HOPE, Ark. -- The crowd roared as Tony Orlando took the stage.
Though not exactly an arena-filling act these days, the 71-year-old crooner was an ideal choice to open the festivities at Mike Huckabee’s 2016 presidential campaign announcement here on Tuesday.
Perhaps only fellow septuagenarian and 1990s TV star Chuck Norris -- Huckabee’s 2008 campaign sidekick, who has reaffirmed his commitment to the GOP candidate this year -- could have garnered a more enthusiastic reaction from the mostly white-haired overflow audience than the one that Orlando generated.
A Meghan Trainor crowd this was not.
With his cane balancing against his chair, Bill Thaxton of McCaskill -- a town in southwest Arkansas with a grand total of 96 residents, according to the 2010 census -- was frank in his assessment of what draws people like him to Huckabee.
“I think he’s more aimed at the folks who have values and would like to see those values return to the nation,” Thaxton said. “I think he’s doing it because he’s dedicated to turning the country around and getting it back to what it used to be.”
Even as he makes the case that he is the man to lead the country into the next decade, Huckabee’s 2016 strategy lies in his appeal to an older, whiter, more rural America -- the antithesis of the new Democratic coalition that Barack Obama rode to victory in 2008 and 2012. Though it may be tempting to dismiss him as a “candidate of the past” with no shot to outflank the fresher faces in the Republican field, it is Huckabee’s deep appeal to these very voters -- who are overrepresented in GOP presidential primary politics -- that could make him viable in an unsettled race.
In Tuesday's speech, Huckabee, a former Arkansas governor who left office more than eight years ago, was overt in offering himself up as a throwback to a different era. His speech was awash in nostalgia for a time when public school kids like him “prayed at the start of each day” before “praying again before lunch,” and morally upright people knew whom to root for when cowboys and Indians were fighting it out on the big screen.
“When I hear our current president say he wants Christians to get off their high horse so we can make nice with radical jihadists, I wonder if he can watch a Western from the '50s and be able to figure out who the good guys and the bad guys were,” Huckabee said in one of the biggest applause lines of his speech.
At just 59, Huckabee is far from the oldest contender in the 2016 field, but his brand of social conservatism and economic populism does make him an anomaly.
While every presidential candidate is keen on appealing to older voters, Huckabee is particularly eager to present himself as an unyielding defender of their social and economic interests in a time of disconcertingly rapid change.

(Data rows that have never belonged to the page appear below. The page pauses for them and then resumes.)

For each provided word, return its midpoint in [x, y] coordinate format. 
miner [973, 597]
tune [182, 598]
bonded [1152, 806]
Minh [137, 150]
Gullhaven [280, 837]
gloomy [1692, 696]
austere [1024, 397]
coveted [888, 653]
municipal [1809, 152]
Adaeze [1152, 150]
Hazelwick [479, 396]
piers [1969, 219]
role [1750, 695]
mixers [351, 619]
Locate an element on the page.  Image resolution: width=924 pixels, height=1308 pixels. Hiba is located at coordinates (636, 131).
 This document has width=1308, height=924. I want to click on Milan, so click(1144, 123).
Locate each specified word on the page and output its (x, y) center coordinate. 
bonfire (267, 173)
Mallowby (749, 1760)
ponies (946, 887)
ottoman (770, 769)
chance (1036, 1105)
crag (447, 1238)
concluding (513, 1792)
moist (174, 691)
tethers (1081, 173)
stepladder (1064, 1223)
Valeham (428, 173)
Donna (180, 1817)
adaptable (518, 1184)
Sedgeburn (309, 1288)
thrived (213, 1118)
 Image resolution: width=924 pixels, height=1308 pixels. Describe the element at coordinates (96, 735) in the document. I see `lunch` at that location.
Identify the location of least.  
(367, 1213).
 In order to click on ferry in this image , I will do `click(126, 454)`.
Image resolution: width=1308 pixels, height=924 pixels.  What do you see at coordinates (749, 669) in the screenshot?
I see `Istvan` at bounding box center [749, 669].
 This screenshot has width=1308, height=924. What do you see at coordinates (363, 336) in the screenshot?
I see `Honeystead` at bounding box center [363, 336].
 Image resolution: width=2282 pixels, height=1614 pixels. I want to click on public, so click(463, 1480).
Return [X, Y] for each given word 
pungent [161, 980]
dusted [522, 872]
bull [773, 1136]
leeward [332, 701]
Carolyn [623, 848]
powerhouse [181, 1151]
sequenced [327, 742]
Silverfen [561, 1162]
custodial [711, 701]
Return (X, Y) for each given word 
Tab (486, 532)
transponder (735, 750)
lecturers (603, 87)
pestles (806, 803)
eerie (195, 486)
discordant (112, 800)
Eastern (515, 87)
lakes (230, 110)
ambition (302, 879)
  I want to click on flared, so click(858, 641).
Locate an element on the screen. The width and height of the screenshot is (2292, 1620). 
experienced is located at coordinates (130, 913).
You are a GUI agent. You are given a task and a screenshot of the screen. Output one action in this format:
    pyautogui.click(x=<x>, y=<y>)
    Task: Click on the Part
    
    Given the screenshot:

In another line of his speech that received a rousing reception, he criticized suggestions by prospective GOP competitors, like New Jersey Gov. Chris Christie, to reform Social Security and Medicare with such moves as raising the retirement age for future beneficiaries.
“For 50 years, the government grabs the money from our paychecks and says it will be waiting for us when we turn 65,” Huckabee said. “If Congress wants to take away someone’s retirement, let them end their own congressional pension.”
Though he and the experienced members of his campaign team are savvy enough not to say so publicly, the fate of Huckabee’s candidacy rests squarely on notching a victory in the Iowa caucuses on Feb. 1 next year. Without a repeat of his 2008 win in Iowa, it is difficult to imagine a scenario in which Huckabee would have the financial resources to continue as a viable candidate in subsequent states.
To succeed in Iowa, as anyone who has ever attended a Republican presidential campaign event there knows, you must first and foremost win older voters. In 2012, just 4 percent of eligible voters under 30 bothered to attend the caucuses, and 68 percent of the caucus electorate was 45 or older.
Yet as much as turning out his fellow grandparents will stand to Huckabee’s benefit, his overt pitch to them may fly in the face of the Republican Party’s overall strategy of painting likely Democratic nominee Hillary Clinton as a relic. Huckabee, who grew up down the street from Bill Clinton’s childhood home in Hope, Arkansas, has been trying to make the case that no one knows what it takes to beat the Clinton machine better than he does.
But as the staunch social conservative rails loudly and proudly against gay marriage -- an issue on which he is increasingly out of step with the nation -- Huckabee risks turning off the younger independent voters who will be critical targets in the general election.
Nathan Reid, a 40-year-old health care management professional from Little Rock, stood out in the crowd at Huckabee’s speech for his relative youth. A longtime supporter, Reid said that he might volunteer for Huckabee's 2016 campaign, even though, like most members of his generation, he disagrees with the candidate’s views on gay marriage.
“I think it ought to be a state issue,” Reid said. “Let their voters vote on it. If they want to have it, fine.”
He added that as part of the Republican Party’s efforts to attract younger voters, “the old hardline view on something like that may have to change a little bit.”
Is it really conceivable then that a candidate as emphatically opposed to same-sex marriage as Huckabee has been might become the GOP standard-bearer next year?
Reid paused a few moments before answering the question as diplomatically as he could.
“I think he’s always open to ideas,” Reid said.